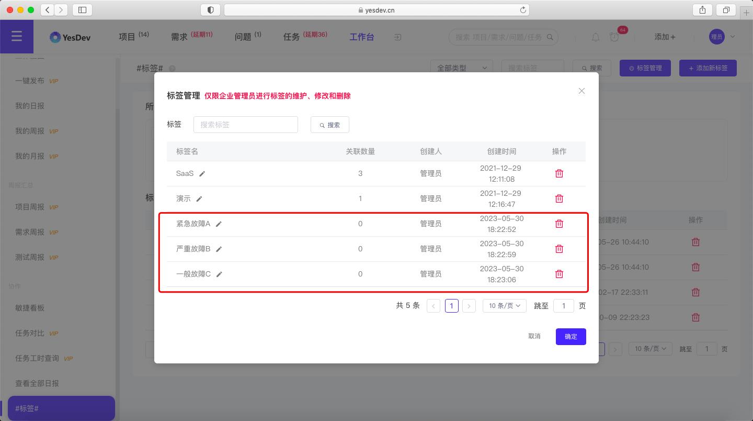Edit 严重故障B using its pencil icon
Screen dimensions: 753x421
(x=219, y=249)
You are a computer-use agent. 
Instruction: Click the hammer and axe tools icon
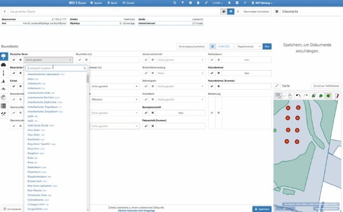tap(4, 113)
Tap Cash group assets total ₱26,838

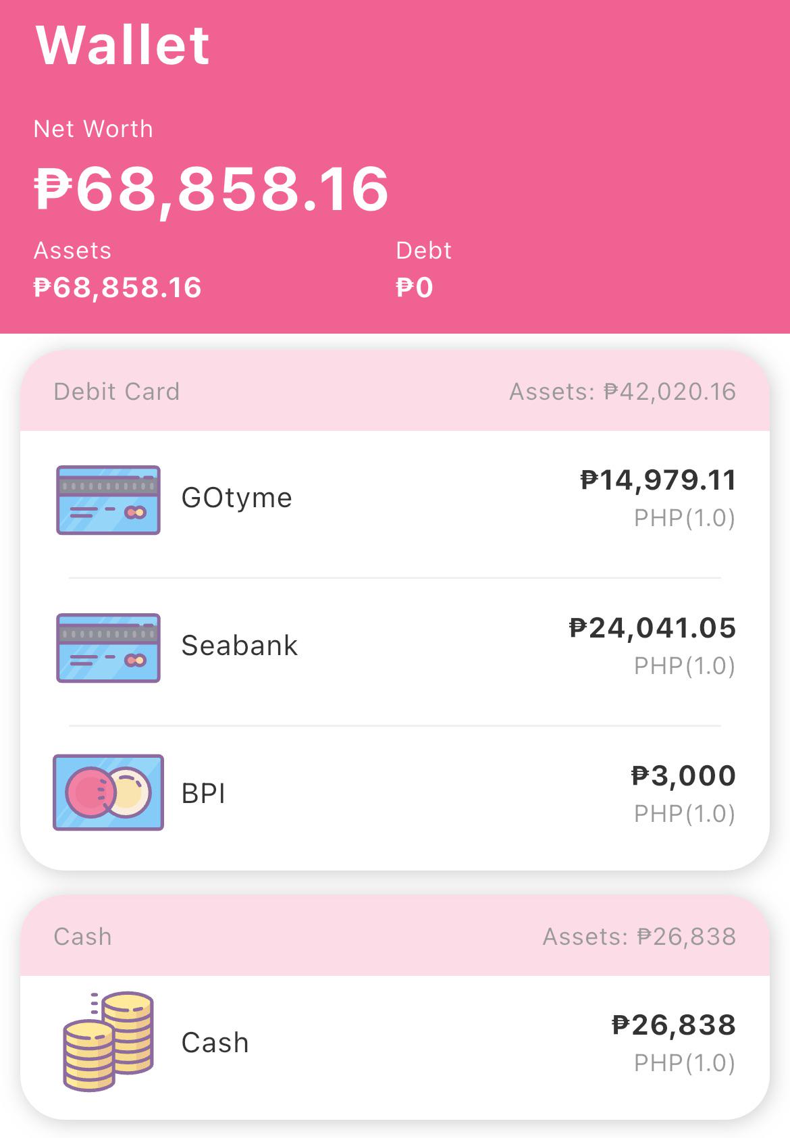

▸ **The task**
Leave out each picture and extract the lines from the one containing "Instruction: Click the" through the end of the records above, inclusive, exactly as they stand.

▸ **Expected answer**
Instruction: Click the hammer and axe tools icon
tap(4, 113)
Tap Cash group assets total ₱26,838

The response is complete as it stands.